On April 15, 2020, my shelter cat, Pogo, and I celebrated our first anniversary of home-sharing. It’s been a rewarding year for both of us.
I don’t know Pogo’s exact age, but he is close to his 16th birthday. I’ve known him for several years.
I often spent some nights at his former home, and when I did, he always slept with me. So, it wasn’t like we were starting from the beginning of things. We just enhanced things by moving in together.
He’d been in the shelter for 7 1/2 months. When I brought him home, he was in sad shape, as I’ve mentioned in another post. However, it’s amazing what a year can do.

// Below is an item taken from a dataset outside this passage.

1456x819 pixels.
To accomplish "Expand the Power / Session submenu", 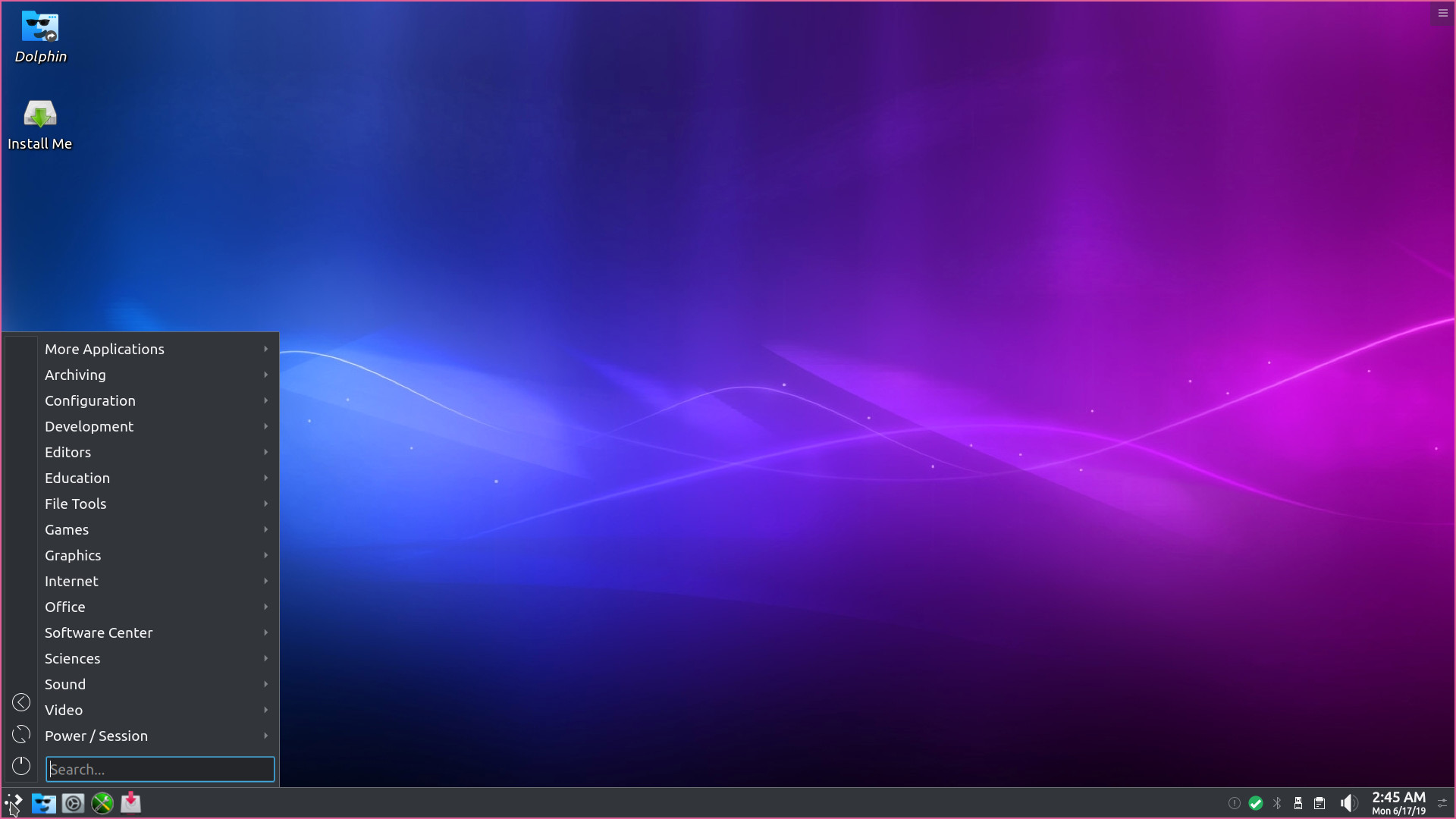I will click(96, 736).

Now his stomach fur has all grown back, and even on his ears. His whiskers are now proud and straight, instead of drooping and limp. I believe they are a bit longer.

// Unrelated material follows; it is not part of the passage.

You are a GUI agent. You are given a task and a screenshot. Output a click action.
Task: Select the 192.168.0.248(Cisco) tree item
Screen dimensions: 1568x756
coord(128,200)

His snoring is all but gone. He no longer limps or moves slowly — he even runs again. His arthritis doesn’t seem to be bothering him. He still has bad days, but not too many. CBD oil has been quite helpful for his pain.
At first, Pogo was very clingy, especially at night. He wanted to sleep plastered against some part of me. It took him three months to feel comfortable enough to sleep on the second pillow, instead of sharing mine.

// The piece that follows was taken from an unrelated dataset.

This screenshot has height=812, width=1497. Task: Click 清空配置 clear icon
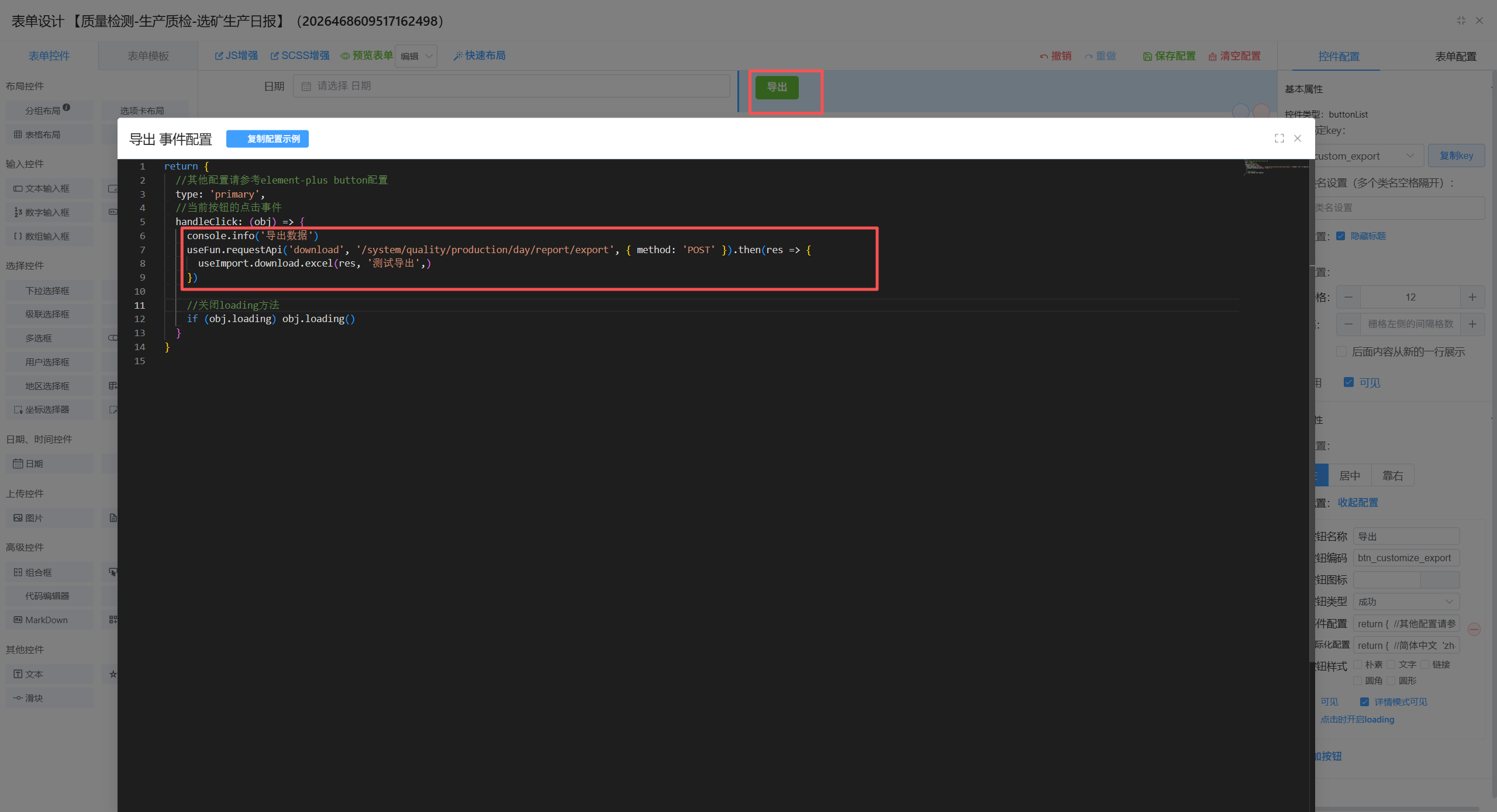[1213, 57]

I have seen signs of aging over this year. Once he began to feel better, he was playing with toys and occasionally careening around the house. He moves more slowly now, though not painfully. He’s just obviously getting older.
When he first started feeling better, he established a time for himself in the evening after I’d gone to bed. He’d race around the house, leaving small rugs in a heap.
He’d gallop across the top of the pillows, just above my head, for some unknown reason. It amused him, I guess. Very often this pillow run would involve his jumping over my head. Fortunately, he never missed, or I’d have had cat on face.
After this period of furious activity, he’d come to bed. He still does the night-time race, but not as often or as long. When he does, it always makes me smile.
Being freed from his “cat prison” made Pogo very happy. The first day I brought him home, he followed me around all day. If I’d stop or sit, he’d sit down next to me and purr. It was a sweet way to say “thank you.” I think the quiet of my house pleased Pogo as much as anything. No barking, howling dogs to listen to night and day. He loved the quiet.
During those first few months, I think he’d start dreaming he was back in the shelter, because he’d start washing and biting at his
tummy, though he wasn’t fully awake. I’d stroke him and talk to him with a soothing voice, and soon he’d settle back into sleep.
This behavior went on for some time, but he seems to be pretty much over it now.
The cat and I try to understand each other’s communication. For example, he’ll come in to my office where I’m at the computer, and meow at me. I’ll say, “Show me what you want, Pogo.”
Sometimes he wants out on the porch for a breath of fresh air, but what he usually wants is to lure me into the bedroom. Then he’ll jump on the bed and wait for me to join him. I might, for a few minutes. I think he would be extremely happy if I’d sleep with him all day.
When I first brought him home, I’d let him sleep all night under the covers. That ended soon, though, because he liked to sleep with his head on my outstretched arm and his paws up on the pillow. My arm would go to sleep, so we had to abolish that practice.
Instead, I started a custom that both of us love. I call it “cuddly cat.” Right after lunch, I throw a blanket on the bed and call, “Cuddly cat!” Often he’s already waiting on the chair next to the bed.
Pogo and I crawl under the blanket, and for the next hour we “cuddle” together. Very often, when the hour is up, I can slip out of the bed and leave him covered up. Then he’ll sleep there all afternoon.
I know the year has been helpful for him, but it has been satisfying for me, too. It’s added to my chores a bit, but I don’t mind. The companionship makes it all worth it.
Just to have someone in the house with me; someone to talk to, even if he doesn’t talk back; someone to interact with and to share affection with — all these things are valuable to me, as I live alone.
After all, I’m not alone any more. What a difference that makes! He is loving and caring, and brings me a great deal of happiness and comfort.
I wrote a post while visiting Garberville, CA, about cats who lived there. One lady in her 90s said she had to keep on living because her cat needed her. I do believe a sweet kitty can lengthen our lives. They help remove stress and give us a creature outside ourselves to care for. It’s been shown they help lower blood pressure.
My kitty’s purr is soothing, and his fur is so soft. What pleasure just to stroke him! Pogo, you give me pleasure every day, and I am so glad we share this home. That purr helps me as well as the cat, as it relaxes me and gets me ready for sleep. A purr is a force for good for both of us.
In return for his rescue from “cat prison,” my cat has given me unconditional love. He has more than rewarded me for my time, expense, and any inconvenience. He gives back just by being himself, and I am well-pleased to share my life and home with him.